What would Greenstein make of President Trump?

That Donald Trump is a uniquely unpredictable president is no longer a controversial observation. When POTUS is threatening to jail political opponents, announcing policy on Twitter in the early hours of the morning, or convening campaign rallies after less than six weeks in office, you know you’re in uncharted territory. But what does Trump’s irascibility say about his ability to actually do the job?

Fred Greenstein, the Princeton professor and scholar of American presidents, would probably know better than most. And in an article accompanying his seminal book The Presidential Difference, published in 2001, he delivered a stern warning. “Beware the contender who lacks emotional intelligence. In its absence, all else may turn to ashes.”
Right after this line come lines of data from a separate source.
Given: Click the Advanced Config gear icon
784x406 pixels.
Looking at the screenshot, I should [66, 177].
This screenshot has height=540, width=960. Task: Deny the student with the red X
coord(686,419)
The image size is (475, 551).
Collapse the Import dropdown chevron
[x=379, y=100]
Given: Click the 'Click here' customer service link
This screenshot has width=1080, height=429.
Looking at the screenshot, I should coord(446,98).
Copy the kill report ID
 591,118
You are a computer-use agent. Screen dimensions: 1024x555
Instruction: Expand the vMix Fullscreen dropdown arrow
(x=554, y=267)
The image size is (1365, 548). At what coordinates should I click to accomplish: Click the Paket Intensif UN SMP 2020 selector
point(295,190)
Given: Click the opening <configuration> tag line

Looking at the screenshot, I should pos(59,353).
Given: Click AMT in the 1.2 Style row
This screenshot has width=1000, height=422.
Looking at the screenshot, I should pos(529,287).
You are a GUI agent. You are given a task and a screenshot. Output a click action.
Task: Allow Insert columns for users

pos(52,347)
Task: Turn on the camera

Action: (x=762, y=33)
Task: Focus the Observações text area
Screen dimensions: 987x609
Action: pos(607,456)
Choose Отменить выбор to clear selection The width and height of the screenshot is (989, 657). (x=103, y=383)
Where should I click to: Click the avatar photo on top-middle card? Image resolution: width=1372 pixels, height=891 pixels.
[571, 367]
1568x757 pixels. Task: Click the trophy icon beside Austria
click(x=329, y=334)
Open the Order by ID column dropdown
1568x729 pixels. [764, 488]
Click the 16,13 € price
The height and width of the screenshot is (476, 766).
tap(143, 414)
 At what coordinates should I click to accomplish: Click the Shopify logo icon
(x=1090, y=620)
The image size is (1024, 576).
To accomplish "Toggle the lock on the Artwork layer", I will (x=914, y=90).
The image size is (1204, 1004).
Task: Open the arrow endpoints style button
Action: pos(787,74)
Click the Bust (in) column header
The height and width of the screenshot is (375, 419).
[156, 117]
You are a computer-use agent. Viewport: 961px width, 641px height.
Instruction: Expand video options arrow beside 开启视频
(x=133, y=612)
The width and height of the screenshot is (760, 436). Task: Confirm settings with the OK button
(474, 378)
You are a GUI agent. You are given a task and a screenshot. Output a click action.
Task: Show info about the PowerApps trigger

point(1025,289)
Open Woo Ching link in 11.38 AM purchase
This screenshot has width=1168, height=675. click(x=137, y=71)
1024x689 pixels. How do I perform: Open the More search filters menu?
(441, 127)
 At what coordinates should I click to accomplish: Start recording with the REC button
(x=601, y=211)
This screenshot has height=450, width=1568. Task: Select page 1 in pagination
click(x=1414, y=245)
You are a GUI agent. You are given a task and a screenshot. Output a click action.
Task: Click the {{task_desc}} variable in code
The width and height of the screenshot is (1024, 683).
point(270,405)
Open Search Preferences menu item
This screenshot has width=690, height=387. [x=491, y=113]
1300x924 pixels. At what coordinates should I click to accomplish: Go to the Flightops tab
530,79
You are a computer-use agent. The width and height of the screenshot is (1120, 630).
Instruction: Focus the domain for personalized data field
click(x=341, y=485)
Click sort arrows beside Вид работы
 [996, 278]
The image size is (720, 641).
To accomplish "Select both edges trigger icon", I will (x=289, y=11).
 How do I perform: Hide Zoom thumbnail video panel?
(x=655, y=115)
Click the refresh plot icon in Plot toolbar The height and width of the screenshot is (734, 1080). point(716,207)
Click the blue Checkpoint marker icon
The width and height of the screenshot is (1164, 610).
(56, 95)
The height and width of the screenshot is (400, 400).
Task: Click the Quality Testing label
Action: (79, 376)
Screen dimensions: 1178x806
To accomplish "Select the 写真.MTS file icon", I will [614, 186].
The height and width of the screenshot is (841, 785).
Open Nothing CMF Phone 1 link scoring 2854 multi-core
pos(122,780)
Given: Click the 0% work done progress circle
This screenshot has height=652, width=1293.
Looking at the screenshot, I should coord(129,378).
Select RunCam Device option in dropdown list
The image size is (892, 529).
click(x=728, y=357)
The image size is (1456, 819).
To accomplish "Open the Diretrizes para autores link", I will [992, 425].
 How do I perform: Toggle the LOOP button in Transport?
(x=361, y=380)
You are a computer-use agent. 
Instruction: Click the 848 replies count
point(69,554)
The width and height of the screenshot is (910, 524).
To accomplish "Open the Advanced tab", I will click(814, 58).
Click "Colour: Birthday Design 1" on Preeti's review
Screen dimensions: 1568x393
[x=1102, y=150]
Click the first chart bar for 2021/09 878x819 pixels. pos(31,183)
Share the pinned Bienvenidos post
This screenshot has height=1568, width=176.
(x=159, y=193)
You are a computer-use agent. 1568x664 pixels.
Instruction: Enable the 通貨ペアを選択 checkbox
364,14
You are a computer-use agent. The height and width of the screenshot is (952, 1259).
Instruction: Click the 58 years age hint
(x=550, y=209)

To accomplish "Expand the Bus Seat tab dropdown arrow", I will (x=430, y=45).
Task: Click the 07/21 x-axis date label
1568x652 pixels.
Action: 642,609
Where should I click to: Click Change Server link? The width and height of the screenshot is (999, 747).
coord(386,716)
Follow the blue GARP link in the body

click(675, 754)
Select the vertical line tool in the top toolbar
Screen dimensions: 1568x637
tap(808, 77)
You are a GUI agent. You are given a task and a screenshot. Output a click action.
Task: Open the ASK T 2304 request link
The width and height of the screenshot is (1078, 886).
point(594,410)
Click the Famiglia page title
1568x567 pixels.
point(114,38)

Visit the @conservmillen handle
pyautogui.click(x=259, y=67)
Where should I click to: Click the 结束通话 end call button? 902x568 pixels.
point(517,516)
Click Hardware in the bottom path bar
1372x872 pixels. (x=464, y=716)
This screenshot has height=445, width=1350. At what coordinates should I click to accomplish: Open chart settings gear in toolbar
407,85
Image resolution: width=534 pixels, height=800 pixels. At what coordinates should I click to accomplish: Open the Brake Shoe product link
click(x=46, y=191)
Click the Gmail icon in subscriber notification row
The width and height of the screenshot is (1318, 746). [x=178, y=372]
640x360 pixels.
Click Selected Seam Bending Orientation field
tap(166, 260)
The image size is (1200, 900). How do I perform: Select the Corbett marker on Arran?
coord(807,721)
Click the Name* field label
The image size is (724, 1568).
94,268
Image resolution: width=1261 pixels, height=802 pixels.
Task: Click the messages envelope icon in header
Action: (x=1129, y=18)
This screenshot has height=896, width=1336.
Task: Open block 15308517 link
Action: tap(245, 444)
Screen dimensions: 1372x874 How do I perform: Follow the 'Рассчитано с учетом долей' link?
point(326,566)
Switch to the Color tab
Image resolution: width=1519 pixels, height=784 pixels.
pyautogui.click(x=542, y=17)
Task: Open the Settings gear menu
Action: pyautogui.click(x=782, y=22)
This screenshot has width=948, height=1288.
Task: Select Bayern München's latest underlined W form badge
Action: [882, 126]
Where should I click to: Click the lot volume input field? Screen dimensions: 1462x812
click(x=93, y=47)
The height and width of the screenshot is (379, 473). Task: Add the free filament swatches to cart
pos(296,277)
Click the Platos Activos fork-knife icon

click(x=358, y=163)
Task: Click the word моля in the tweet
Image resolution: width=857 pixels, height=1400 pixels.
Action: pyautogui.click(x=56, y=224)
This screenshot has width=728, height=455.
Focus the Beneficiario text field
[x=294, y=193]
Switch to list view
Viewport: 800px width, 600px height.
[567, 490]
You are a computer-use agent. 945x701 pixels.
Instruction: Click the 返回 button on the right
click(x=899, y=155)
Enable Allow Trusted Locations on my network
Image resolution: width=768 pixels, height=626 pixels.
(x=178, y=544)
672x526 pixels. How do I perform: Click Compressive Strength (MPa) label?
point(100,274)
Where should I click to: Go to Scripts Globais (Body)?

It’s clear that whatever Americans think of his policies, a majority of them don’t believe Trump has the “proper temperament” for the Oval Office (both liberal and conservative pollsters agree). Yet Greenstein asserted that this quality, above all others, could make or break an administration. Even intellect and vision, in his view, were less important. For politicians who exhibit “mood swings,” “rigidity,” “anger and suspicion,” he said, could find their political skills fatally undermined.

Back in 2008, as an undergraduate, I wrote a paper which searched for Greenstein’s five essential presidential qualities among the candidates in that year’s primaries. What happened next was evidence of the truth in Greenstein’s warning: John McCain was dogged by criticism of his temperament; Hillary Clinton was at turns accused of being both cold and insincere. Barack Obama’s signature, however divisive his presidency seems now to have been, was emotional intelligence: the ability to read a room, pick just the right tone for the occasion, and keep his cool. He was swept into the White House largely off the back of that personal quality.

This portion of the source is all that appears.